Problem to solve: Please copy, word for word, the line holding "Task: Open the search magnifier icon" and each line that follows it through the end of the entries, omitting any pictures.

Data section:
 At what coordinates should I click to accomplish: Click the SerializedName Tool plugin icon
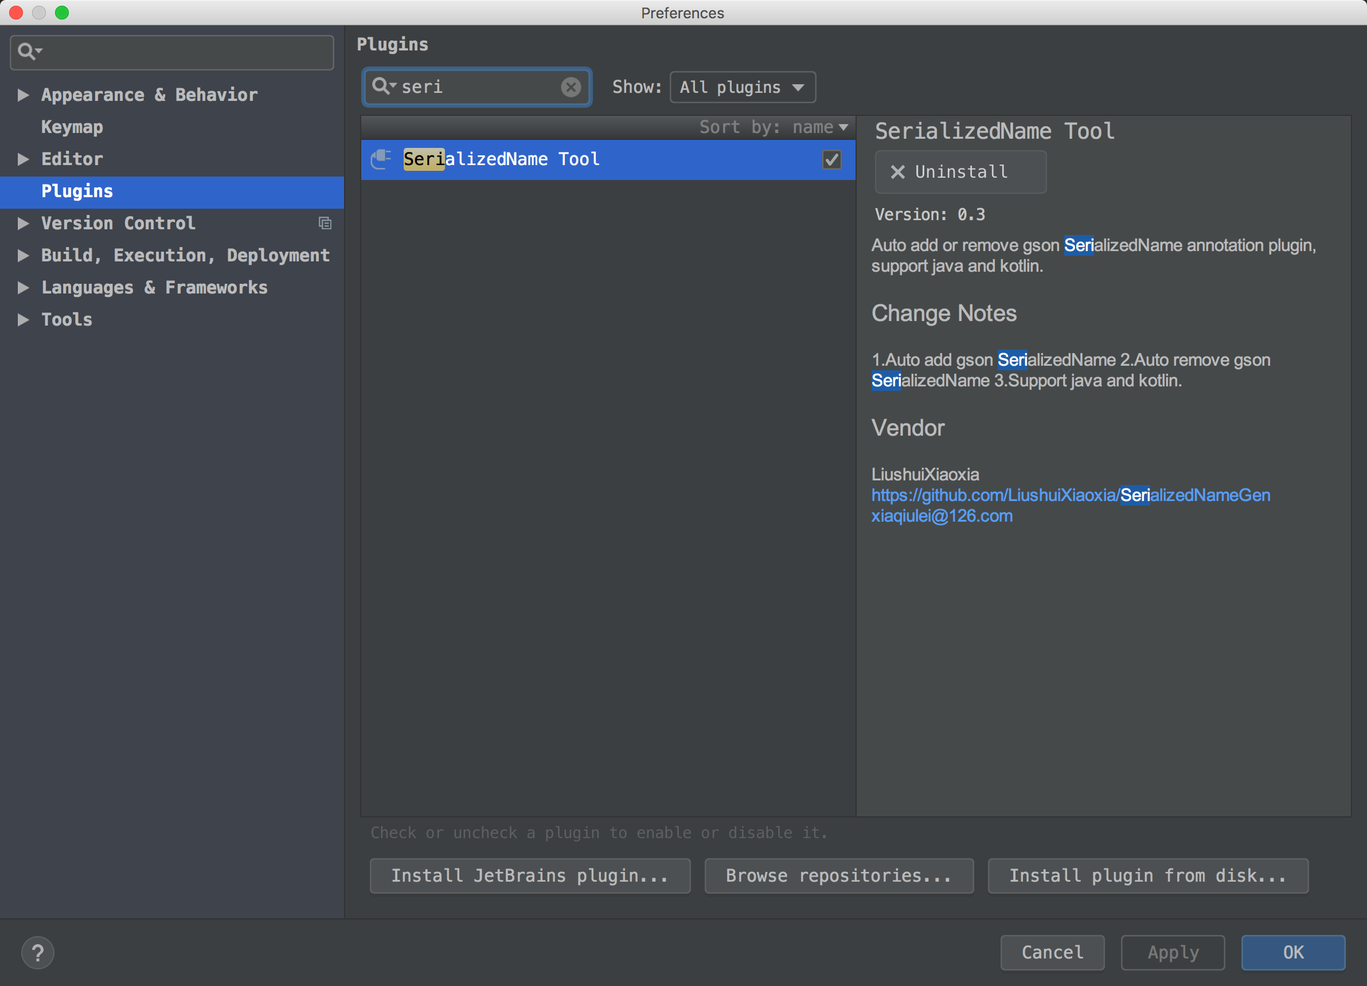coord(381,159)
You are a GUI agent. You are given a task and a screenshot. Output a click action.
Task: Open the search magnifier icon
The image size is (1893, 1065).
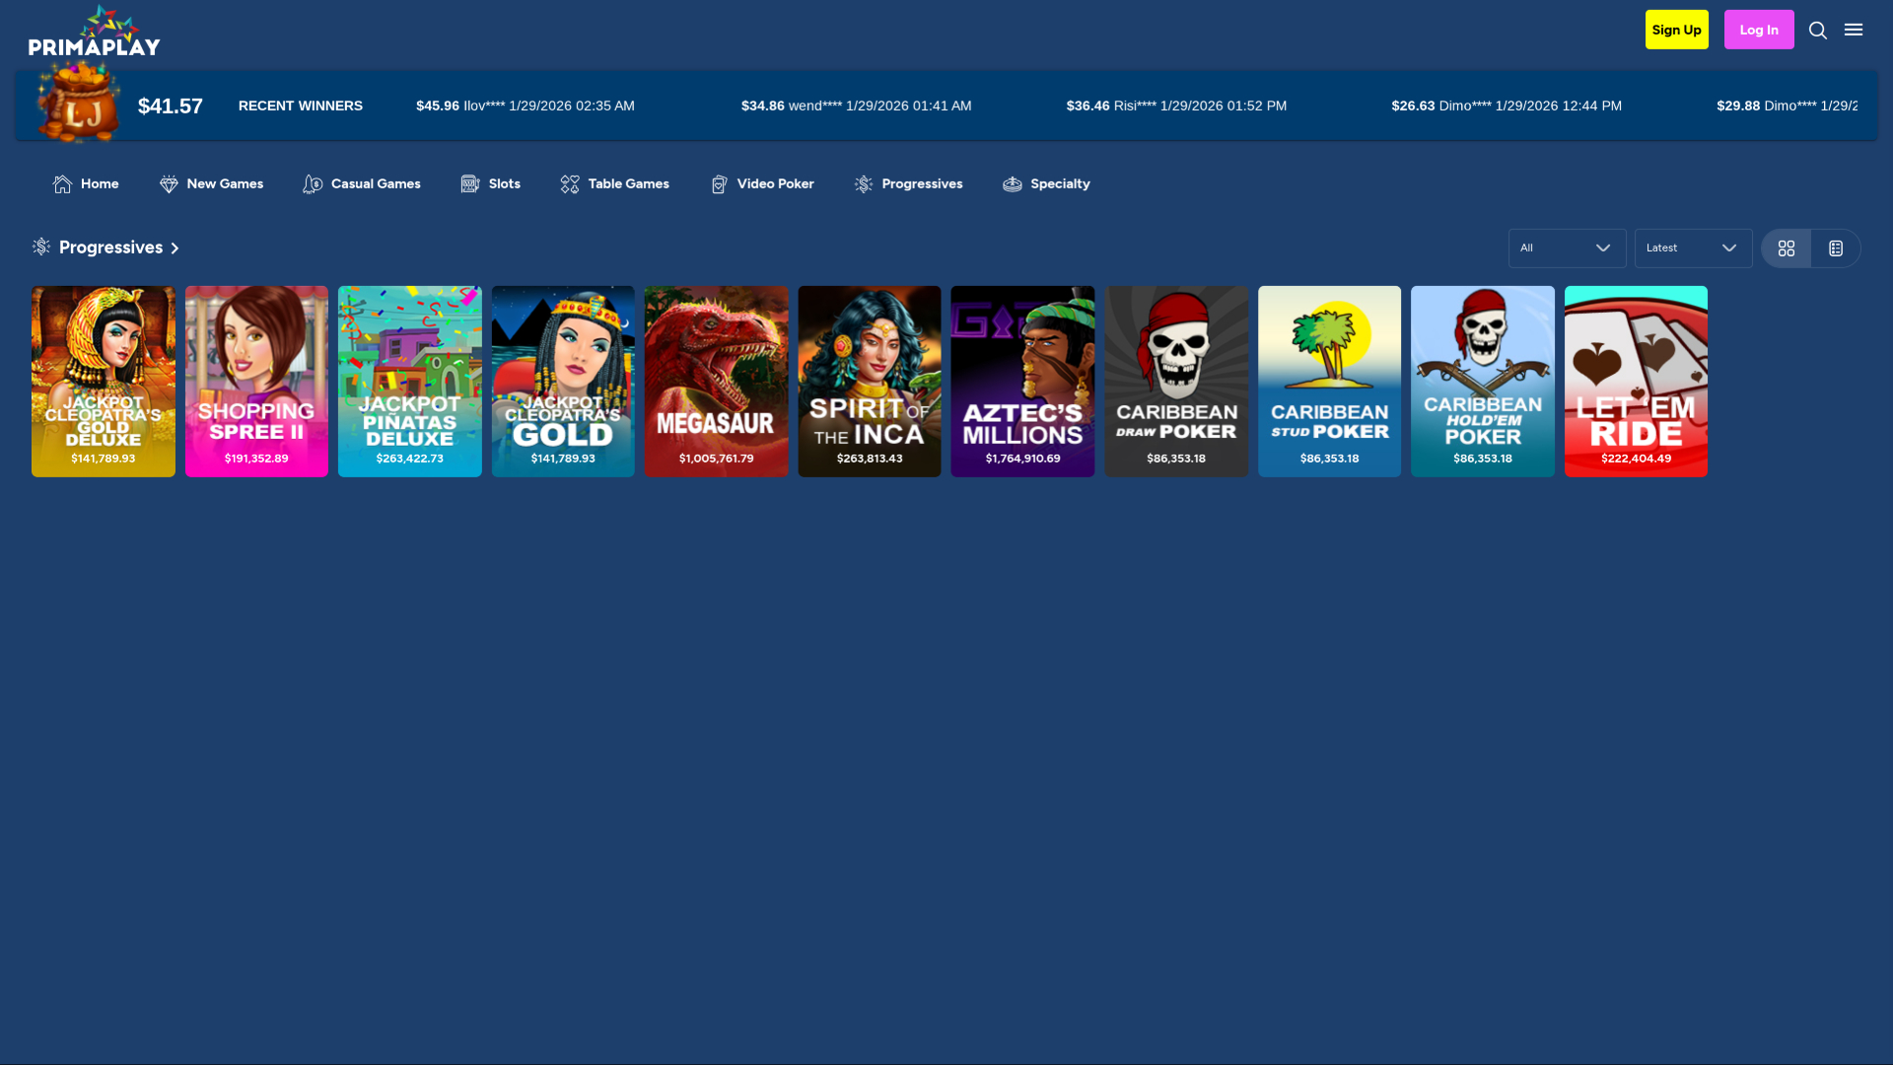pos(1817,30)
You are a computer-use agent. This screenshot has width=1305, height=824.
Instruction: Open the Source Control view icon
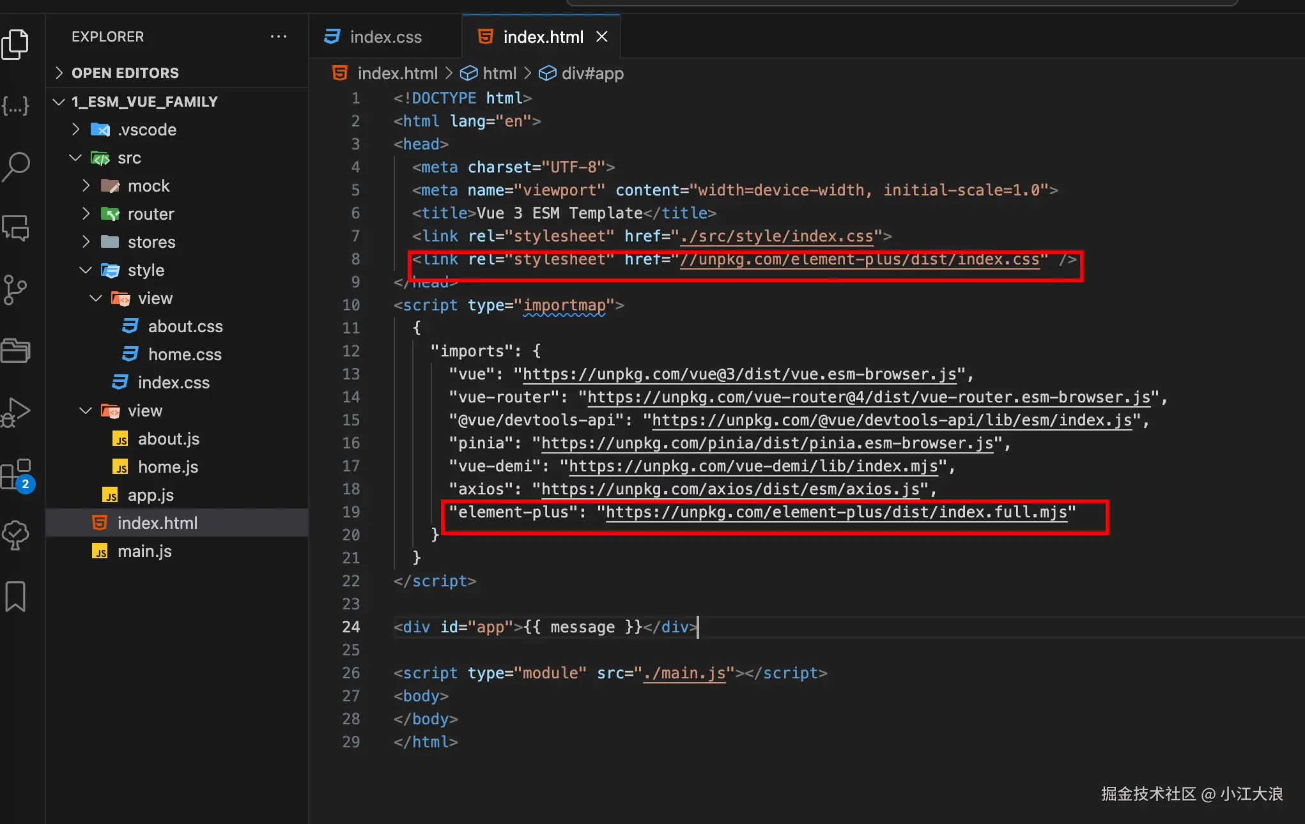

Result of the exercise:
Task: Open the search magnifier icon
The image size is (1893, 1065).
pos(1817,30)
You are a computer-use agent. This screenshot has width=1305, height=824.
Instruction: Open the Source Control view icon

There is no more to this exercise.